M.F.’s mother, Olga Petrovna Kazachiok (Kazachek, Kazachok, Kazachuk) was born in the town of Zolotonosha, Cherkassk Region, Ukraine. She finished her studies of agronomy with the local technical school. Afterwards she worked for a seed factory in Moldavia in accordance with her professional qualification.

Late in 1941, when the Germans marched in, she and her sister were sent to Germany by force. There they became inmates of a concentration camp not far from Rostock. During her stay in this camp Olga Petrovna gave birth to a daughter; she called her Margarita. The father was a Frenchman – Roger de Lacomte (Laconte, Lacompte?). Just because of him Margarita’s mother had a chance to survive in the camp, for he was forwarded parcels through the Red Cross. In 1944 Olga Petrovna was released from the camp by allied troops. She had no idea where to go and what to do next. By accident she found a job on a farm as a milk maid. However, she did not live there for long (6 months), but decided to go back to the Ukraine with the first train available.

Olga Petrovna entrusted Little Margarita in her grandmother’s care. She stayed with her for more than 8 years, till 1953.

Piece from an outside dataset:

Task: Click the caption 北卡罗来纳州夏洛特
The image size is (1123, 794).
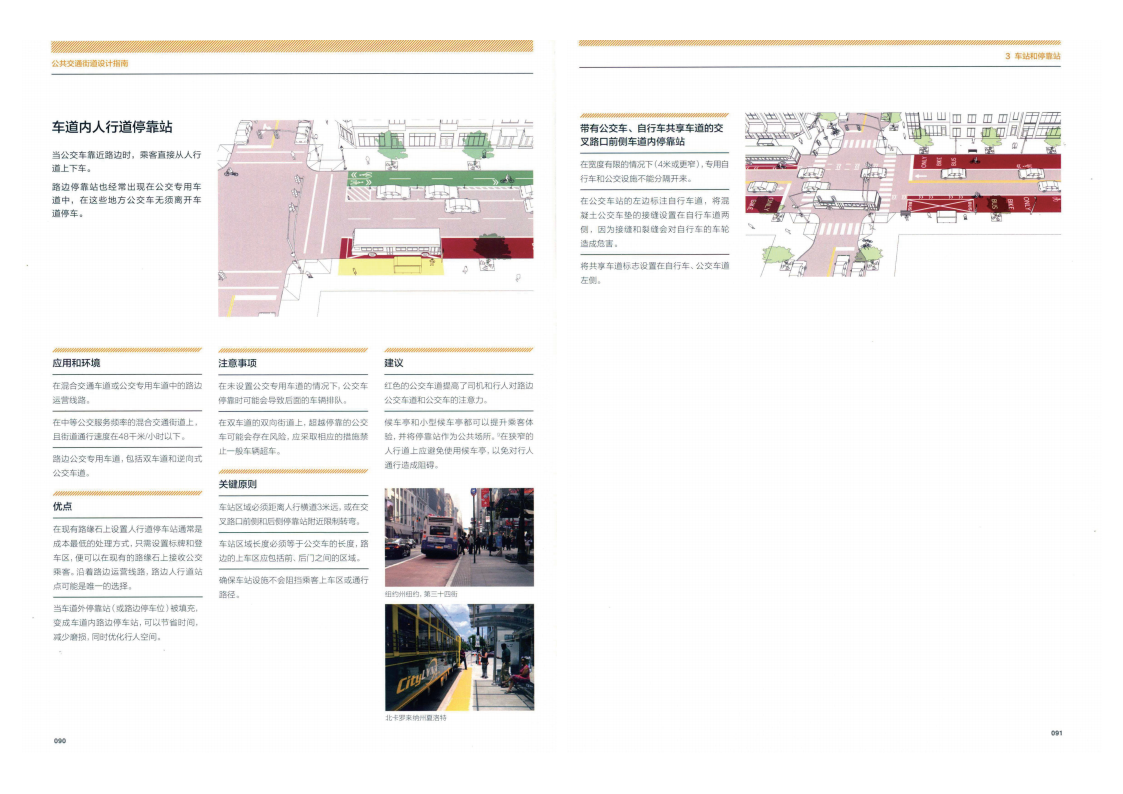Action: click(415, 718)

M.F. recalls her grandmother and tells us the following: “Granny was hardly able to read and write; they had just taught her how to write her name, when she was to affix her signature to something. While she had been working for rich people as a housekeeper, she awakened to the fact that it was very important to go to school and get a good professional education afterwards. Thanks to grandma’s capacity to understand , Mum and her sisters later received good schooling and professional training.

Granmother baptized me by making the sign of the cross above my head and naming me Lyubov Fedorovna. Only when Mum came to fetch me to where she lived, my name was changed into Margarita. Mum liked to read Dumas; in his books he had often come across this name”. (AB – M.F.’s original birth certificate got lost by her grandmother’s carelessness. The documents which were issued in Yeniseysk many years later, do not even mention Rostock as place of birth, and instead of Margarita, these papers say Rita. The day of her birth is just shown as an approximate date. This circumstance did not allow M.F. to obtain a payment of compensation from the German government in the 1990s.

Olga Petrovna had to escape from her home town. She amended her personal papers and found a job in the town of Turinsk, Volhynia. But there were a lot of “well wishers” around at that time, who had nothing else to do but denounce Olga Petrovna who, as a result, was sent to the Taishetlag in 1947. There she became acquainted with her future husband.

Moisey Solomonovich Schur, born in 1900, was the son of a rich Jewish family. He was very well-educated. He finished the universities of Kishinev and Paris, had a command of six languages and owned a large library.

When O.P. and M.S. were released in 1949, they betook to a place called Maklakovo (AB – I suppose that this was the place where they were to spend the internal exile, a common practice after the serving of a sentence in one of the camps at that time.; this has to be checked, however). Soonafter daughter Lena was born.

In 1952 O.P. went to the Ukraine, in order to take Margarita home. M.F. recalls: “When Mum came to fetch me, I was eight years old. But I had no clothes to wear, and this was the reason, why I was iúnable to attend school; and how could I go to school without shoes? So I was just sitting at home without knowing what to do. And now Mum came and brought along clothes: lace-up shoes and a kind of uniform. We reached Maklakovo on the 31 December 1952, shortly after midnight, when everybody was celebrating the beginning of the new year. But the people did this in silence, nobody was singing out, nobody was yelling.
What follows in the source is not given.